Familienkonstellationen

Familienkonstellationen

Im Zuge meiner Forschungen zu Emilie Goldbergers musikalischem Lebensweg sind viele neue Details aufgekommen, die ihre Familie betreffen bzw. einzelne Familienmitglieder, die zwar bereits bekannt waren, aber erst jetzt in einen Zusammenhang zu wiederaufgefundenen Familienkonstellationen mit ihr gebracht werden konnten. Diese weitere Detektivarbeit ist besonders Bernd-Christoph Kämper, Bibliothekar in Stuttgart, zu verdanken, der von meiner Goldberger-Forschung angesteckt wurde und auf eigene Faust mit seinen exzellenten Kenntnissen diverser Such- und Findemaschinen weiterrecherchierte.

Bertha Haft

So konnte er die lange verschollenen Lebensdaten von Emilie Goldbergers Cousine Bertha Haft (1857–1931) und Familienzusammenhänge rekonstruieren – Bertha Hafts Lexikonartikel (Autor: Volker Timmermann) im Sophie Drinker Institut muss damit noch aktualisiert werden.

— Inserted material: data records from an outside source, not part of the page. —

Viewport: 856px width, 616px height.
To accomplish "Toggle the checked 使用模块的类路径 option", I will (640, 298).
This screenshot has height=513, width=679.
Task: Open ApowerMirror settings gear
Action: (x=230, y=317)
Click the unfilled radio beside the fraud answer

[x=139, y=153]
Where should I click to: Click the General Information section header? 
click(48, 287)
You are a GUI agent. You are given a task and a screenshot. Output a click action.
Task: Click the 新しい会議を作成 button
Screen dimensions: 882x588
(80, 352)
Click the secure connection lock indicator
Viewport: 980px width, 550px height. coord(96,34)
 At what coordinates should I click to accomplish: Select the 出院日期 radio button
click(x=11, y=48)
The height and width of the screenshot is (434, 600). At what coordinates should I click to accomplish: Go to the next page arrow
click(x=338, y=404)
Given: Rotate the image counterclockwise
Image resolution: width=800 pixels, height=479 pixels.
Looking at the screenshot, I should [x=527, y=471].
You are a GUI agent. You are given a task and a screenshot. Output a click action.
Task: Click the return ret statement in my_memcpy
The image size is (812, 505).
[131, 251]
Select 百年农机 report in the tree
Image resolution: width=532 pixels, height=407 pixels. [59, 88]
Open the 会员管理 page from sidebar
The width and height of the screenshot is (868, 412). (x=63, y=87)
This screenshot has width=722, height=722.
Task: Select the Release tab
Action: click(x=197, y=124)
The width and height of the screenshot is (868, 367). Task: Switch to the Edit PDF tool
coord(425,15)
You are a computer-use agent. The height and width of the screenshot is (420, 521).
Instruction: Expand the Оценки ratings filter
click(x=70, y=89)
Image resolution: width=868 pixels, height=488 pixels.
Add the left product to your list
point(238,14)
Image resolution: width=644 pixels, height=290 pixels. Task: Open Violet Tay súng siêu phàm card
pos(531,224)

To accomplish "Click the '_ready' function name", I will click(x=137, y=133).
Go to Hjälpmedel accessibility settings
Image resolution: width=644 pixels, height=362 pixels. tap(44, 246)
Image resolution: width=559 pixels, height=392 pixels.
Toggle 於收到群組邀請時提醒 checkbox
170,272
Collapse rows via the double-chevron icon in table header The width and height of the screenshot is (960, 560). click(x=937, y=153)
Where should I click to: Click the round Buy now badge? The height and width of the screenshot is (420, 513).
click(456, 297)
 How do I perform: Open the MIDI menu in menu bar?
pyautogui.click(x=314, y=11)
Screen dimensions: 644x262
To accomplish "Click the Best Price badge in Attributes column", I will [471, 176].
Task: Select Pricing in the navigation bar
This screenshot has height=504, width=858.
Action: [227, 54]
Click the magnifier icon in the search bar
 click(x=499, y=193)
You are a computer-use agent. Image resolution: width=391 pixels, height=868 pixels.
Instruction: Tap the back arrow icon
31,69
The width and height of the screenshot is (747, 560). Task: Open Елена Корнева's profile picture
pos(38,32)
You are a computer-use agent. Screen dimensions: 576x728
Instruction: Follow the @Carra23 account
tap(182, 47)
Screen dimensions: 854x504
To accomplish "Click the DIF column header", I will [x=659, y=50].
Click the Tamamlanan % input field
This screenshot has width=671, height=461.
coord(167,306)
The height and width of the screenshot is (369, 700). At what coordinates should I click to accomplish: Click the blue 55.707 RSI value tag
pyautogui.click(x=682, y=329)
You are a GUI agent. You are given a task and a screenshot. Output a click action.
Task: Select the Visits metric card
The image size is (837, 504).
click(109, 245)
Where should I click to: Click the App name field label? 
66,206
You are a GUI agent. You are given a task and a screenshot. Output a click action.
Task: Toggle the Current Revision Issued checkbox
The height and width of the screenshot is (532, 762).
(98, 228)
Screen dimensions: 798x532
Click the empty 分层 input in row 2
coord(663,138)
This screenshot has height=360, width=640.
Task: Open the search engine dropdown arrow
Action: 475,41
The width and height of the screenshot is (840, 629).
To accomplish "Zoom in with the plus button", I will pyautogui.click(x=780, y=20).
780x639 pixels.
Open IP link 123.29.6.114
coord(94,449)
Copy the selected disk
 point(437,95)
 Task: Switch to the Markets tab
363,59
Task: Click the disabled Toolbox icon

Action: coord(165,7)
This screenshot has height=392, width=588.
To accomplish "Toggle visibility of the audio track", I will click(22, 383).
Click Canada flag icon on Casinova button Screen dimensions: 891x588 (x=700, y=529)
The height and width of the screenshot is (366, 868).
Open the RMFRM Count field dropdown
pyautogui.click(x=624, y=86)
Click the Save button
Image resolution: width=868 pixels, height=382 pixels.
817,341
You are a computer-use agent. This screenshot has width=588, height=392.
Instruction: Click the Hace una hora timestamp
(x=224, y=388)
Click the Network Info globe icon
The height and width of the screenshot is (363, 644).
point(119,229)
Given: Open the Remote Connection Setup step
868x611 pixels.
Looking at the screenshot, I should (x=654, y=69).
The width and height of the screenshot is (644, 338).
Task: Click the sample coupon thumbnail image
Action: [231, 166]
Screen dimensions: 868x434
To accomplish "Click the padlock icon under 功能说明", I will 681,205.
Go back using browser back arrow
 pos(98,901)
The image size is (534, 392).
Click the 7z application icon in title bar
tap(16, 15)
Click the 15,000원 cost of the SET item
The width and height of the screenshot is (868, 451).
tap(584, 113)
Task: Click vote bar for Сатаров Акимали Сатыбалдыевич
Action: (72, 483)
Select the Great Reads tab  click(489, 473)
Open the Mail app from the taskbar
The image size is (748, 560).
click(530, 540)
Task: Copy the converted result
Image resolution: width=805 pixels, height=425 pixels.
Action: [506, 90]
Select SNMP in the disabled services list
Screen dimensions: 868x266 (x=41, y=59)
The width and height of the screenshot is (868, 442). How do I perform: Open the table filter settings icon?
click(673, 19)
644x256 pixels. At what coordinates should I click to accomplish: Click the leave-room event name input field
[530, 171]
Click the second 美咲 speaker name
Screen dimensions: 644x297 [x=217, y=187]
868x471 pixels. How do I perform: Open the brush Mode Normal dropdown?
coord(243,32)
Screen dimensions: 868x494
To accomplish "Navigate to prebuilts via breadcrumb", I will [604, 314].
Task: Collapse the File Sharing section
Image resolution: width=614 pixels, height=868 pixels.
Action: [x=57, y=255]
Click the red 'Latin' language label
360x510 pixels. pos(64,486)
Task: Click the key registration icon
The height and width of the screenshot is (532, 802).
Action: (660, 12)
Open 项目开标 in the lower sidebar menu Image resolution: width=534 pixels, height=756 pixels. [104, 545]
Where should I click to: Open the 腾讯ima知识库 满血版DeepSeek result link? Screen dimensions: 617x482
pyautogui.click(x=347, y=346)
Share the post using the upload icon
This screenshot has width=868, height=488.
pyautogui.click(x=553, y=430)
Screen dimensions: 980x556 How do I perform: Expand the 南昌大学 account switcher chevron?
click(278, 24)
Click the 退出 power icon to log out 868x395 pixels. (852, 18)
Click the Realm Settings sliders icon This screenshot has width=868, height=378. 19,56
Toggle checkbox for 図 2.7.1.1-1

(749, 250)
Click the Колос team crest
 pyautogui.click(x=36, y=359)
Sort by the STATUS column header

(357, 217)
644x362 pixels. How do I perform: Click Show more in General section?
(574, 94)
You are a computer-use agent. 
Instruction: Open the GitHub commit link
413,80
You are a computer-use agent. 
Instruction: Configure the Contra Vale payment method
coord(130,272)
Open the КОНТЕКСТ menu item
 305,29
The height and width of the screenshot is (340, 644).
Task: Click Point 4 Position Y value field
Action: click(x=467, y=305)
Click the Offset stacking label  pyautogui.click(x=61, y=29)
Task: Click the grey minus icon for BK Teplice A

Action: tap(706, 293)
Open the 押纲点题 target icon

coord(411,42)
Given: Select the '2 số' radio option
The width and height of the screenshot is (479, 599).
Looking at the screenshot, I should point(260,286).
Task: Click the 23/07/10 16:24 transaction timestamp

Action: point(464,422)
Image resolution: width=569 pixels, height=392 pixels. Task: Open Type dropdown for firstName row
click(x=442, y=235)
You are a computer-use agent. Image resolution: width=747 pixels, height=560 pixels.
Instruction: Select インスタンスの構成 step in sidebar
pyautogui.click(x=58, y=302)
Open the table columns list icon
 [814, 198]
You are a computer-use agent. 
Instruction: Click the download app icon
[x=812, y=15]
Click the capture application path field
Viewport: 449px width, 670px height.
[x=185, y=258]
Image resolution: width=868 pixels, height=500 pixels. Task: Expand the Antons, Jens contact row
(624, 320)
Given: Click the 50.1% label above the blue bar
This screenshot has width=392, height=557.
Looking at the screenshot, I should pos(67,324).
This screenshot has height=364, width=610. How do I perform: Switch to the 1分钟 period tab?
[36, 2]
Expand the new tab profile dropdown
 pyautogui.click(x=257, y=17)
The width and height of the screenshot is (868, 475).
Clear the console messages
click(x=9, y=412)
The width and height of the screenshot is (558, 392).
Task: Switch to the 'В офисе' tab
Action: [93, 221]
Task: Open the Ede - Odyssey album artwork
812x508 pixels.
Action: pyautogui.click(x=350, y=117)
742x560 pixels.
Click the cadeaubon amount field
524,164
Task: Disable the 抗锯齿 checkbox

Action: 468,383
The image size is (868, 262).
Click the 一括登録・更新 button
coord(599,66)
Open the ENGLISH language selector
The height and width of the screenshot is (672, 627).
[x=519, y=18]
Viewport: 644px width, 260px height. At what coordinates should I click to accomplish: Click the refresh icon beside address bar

Neu aufgefundenen Quellen nach wurde sie am 6. November 1857 in Kremsier/Kroměříž geboren, heiratete am 1. Juni 1880 den Pianisten Ludwig/Ludovic Löblsohn Breitner – mit unter anderem Ludwig Bösendorfer als Trauzeuge[1] – und starb am 21. Juni 1931 in ihrer Pariser Wohnung in der rue de l’Église 38.[2] Die gemeinsame Tochter Marguerite Renée wurde am 24. Januar 1891 geboren,[3] gehörte dem von Ginette Martenot geleiteten Ensemble Les Ondes Martenot für elektronische Musik an[4] und war als Pianistin und Komponistin[5] tätig. Sie starb am 3. September 1973.[6] Das Ehepaar Haft-Breitner hatte zusammen zwei Töchter und zwei Söhne,[7] worunter die andere Tochter – Adrienne – Schauspielerin[8] wurde. Nachforschungen ergaben weitere bedeutende Netzwerke, die vertiefende Recherchearbeit lohnen werden.[9]

Ensemble Les Ondes Martenot
Ensemble „Les Ondes Martenot“ mit Ginette Martenot als Leiterin und Marguerite Renée Breitner (vierte von rechts) © Peter Asimov, Screenshot

Bertha Haft ist mir bereits früher zu meinen Forschungen zur Augsburger Theatergeschichte untergekommen. Sie tourte zusammen mit der Sängerin Aglaja (von) Orgeni (1841–1926) und der Pianistin und Komponistin Luise Adolpha Le Beau (1850–1927, ebenfalls Schülerin Clara Schumanns) 1877 durch Bayern. Von Letzterer existieren die Lebenserinnerungen einer Komponistin[10] – eines der so seltenen Selbstzeugnisse von Komponistinnen des 19. Jahrhunderts generell. Darin beschreibt sie auch ihr Augsburger Konzert im noch alten Stadttheater am Lauterlech bzw. die Vorbereitungen dazu backstage, gibt aber keine weiteren Daten dazu an.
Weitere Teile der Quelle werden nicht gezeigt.